Wir möchten Schülerinnen und Schüler aus nicht-akademischen Familien zum Studium ermutigen und sie mit der Weitergabe von Erfahrungen und Informationen unterstützen. Unsere über 5.000 Ehrenamtlichen, die sich in 70 lokalen Arbeiterkind.de-Gruppen in ganz Deutschland engagieren, erzählen in interaktiven Schulveranstaltungen von ihrem eigenen Bildungsweg und ihren Erfahrungen mit dem Studium. Die meisten sind, genauso wie ich selbst, Studierende der ersten Generation. Darüber hinaus klären wir insbesondere über die verschiedenen Formen der Studienfinanzierung auf. Unsere ehrenamtlichen Gruppen bieten auch Sprechstunden an oder beantworten Fragen per E-Mail.
Inwiefern hat das DAAD-Stipendium Ihre Entscheidung beeinflusst, Arbeiterkind.de zu gründen?
Mit dem DAAD-Stipendium und dem Studienaufenthalt an der Boston University ist für mich ein großer Traum in Erfüllung gegangen. Das Stipendium hat mir Selbstbewusstsein gegeben, denn in den USA hatte ich nie das Gefühl, an der Hochschule fehl am Platz zu sein. Ich wurde stets angeregt, meine Ideen einzubringen und mein Potenzial zu entfalten. Die Erfahrung des Angenommen-Werdens und der Ermutigung hat mich sehr beeindruckt und inspiriert. In den USA heißt es „You can make a difference“ und durch meinen Aufenthalt wurde ich darin bestärkt, dass ich mit meinem Engagement einen wichtigen Beitrag leisten kann. Als ich aus den USA zurückkehrte, habe ich sofort angefangen, andere Studierende bei der Bewerbung um DAAD-Stipendien zu unterstützen und war dabei sehr erfolgreich. Diese Erfahrung hat entscheidend zu meiner Motivation beigetragen, im Jahr 2008 Arbeiterkind.de zu gründen.
„Chancengerechtigkeit in Bildung und Wissenschaft“ ist 2014 das Jahresthema des DAAD – verbunden mit zahlreichen Aktivitäten und einem Werben für Programme, mit denen der DAAD für einen fairen Bildungszugang eintritt. Was kann ein Jahresthema bewirken?

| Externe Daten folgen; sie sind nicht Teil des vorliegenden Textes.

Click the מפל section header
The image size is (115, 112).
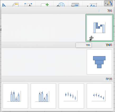point(110,11)
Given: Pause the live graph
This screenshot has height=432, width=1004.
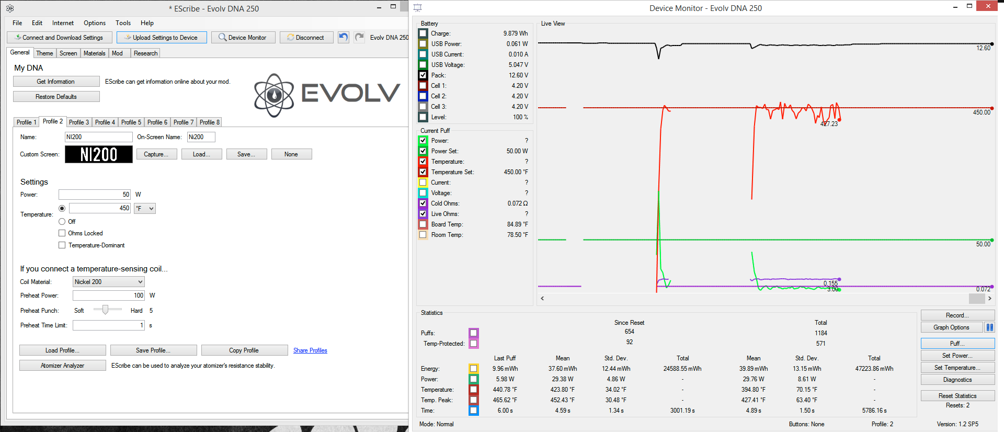Looking at the screenshot, I should pos(989,327).
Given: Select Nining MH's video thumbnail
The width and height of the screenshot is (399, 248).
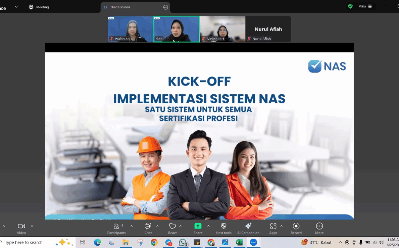Looking at the screenshot, I should pyautogui.click(x=222, y=29).
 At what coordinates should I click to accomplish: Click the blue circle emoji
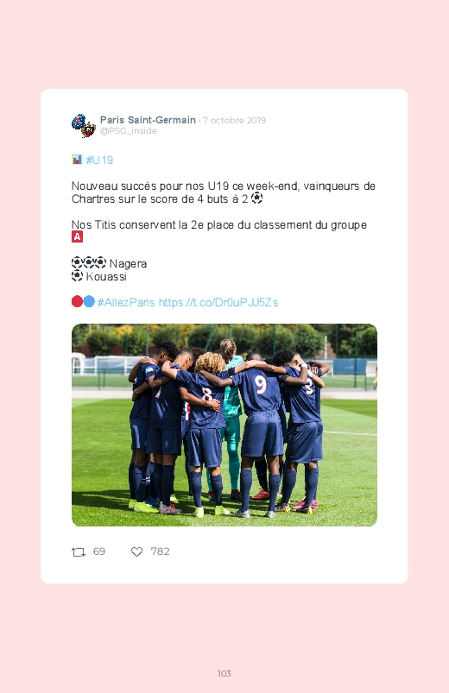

Ich freue mich sehr, dass der DAAD mit diesem Jahresthema auch kommuniziert: Der Zugang zu Stipendien und Auslandsaufenthalten darf nicht von der sozialen Herkunft abhängen. Es ist wichtig, möglichst viele Menschen für Studierende der ersten Generation und andere Gruppen zu sensibilisieren, die sich derzeit noch viel zu wenig trauen, sich um Stipendien zu bewerben oder im Ausland zu studieren. Es braucht eine Kultur der Ermutigung an deutschen Hochschulen sowie im deutschen Stipendienwesen. Der DAAD gibt damit ein wichtiges Signal. Ich bin sehr dankbar, dass der DAAD mir als Studierende der ersten Generation die Chance eröffnet hat, in den USA zu studieren. Diese Erfahrung hat bis heute großen Einfluss auf meine Arbeit und mein Engagement.